Bill Madden (born 1946) is an American sportswriter formerly with the New York Daily News. A member of the Baseball Writers' Association of America, he has served on the Historical Overview Committee of the Baseball Hall of Fame in 2005, 2007 and 2008, helping to select candidates for the final ballots presented to the Veterans Committee.

Madden grew up in Oradell, New Jersey, and graduated from Bergen Catholic High School.

==Career==
Madden was a sportswriter with United Press International for nine years before he joined the Daily News in 1978. He covered the New York Yankees before becoming a columnist in 1989. In 1990, he crossed picket lines while the Daily News writers were on strike. In 1984 he created the "Rated Rookies" subset for Donruss baseball card sets and has been a Donruss staple in its baseball cards ever since.
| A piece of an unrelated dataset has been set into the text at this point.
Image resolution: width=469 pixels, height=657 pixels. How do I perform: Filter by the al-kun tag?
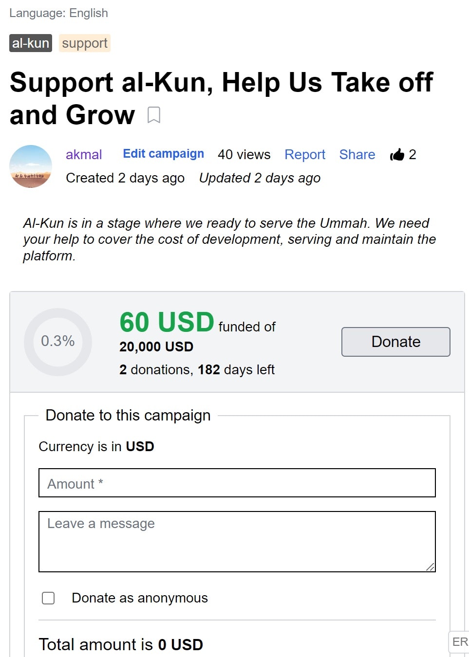click(31, 43)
On September 16, 2015, Madden was laid off from the Daily News by publisher Mort Zuckerman in a cost-cutting effort that included other longtime, well-known columnists. However, two years later, Madden was brought back on a freelance basis and continues to write several columns a week.

==Awards and honors==
In 2010, Madden was the recipient of the baseball scribe's highest honor, the J.G. Taylor Spink Award.

==Books==
He has written the books Damned Yankees: A No-Holds-Barred Account of Life With "Boss" Steinbrenner (1991, with Moss Klein), Zim - A Baseball Life (2001, with Don Zimmer), Pride of October: What it Was to Be Young and a Yankee (2003), and Bill Madden: My 25 Years Covering Baseball's Heroes, Scoundrels, Triumphs and Tragedies 2004 Steinbrenner: The Last Lion of Baseball (2010), "1954 - The Year Willie Mays and the First Generation of Black Superstars Changed Baseball Forever" (2014), and "Lou - -Fifty Years of Kicking Dirt, Playing Hard and Winning in the Sweet Spot of Baseball" (with Lou Piniella) (2017).

In 2016 and 2017, Madden interviewed Tom Seaver in Seaver's winery for a documentary to be aired in 2019, when Seaver was already battling the effects of lyme disease which mimicked the memory loss symptoms of dementia or Alzheimer's disease. When Seaver died in 2020, Madden wrote Tom Seaver: A Terrific Life in honor of him.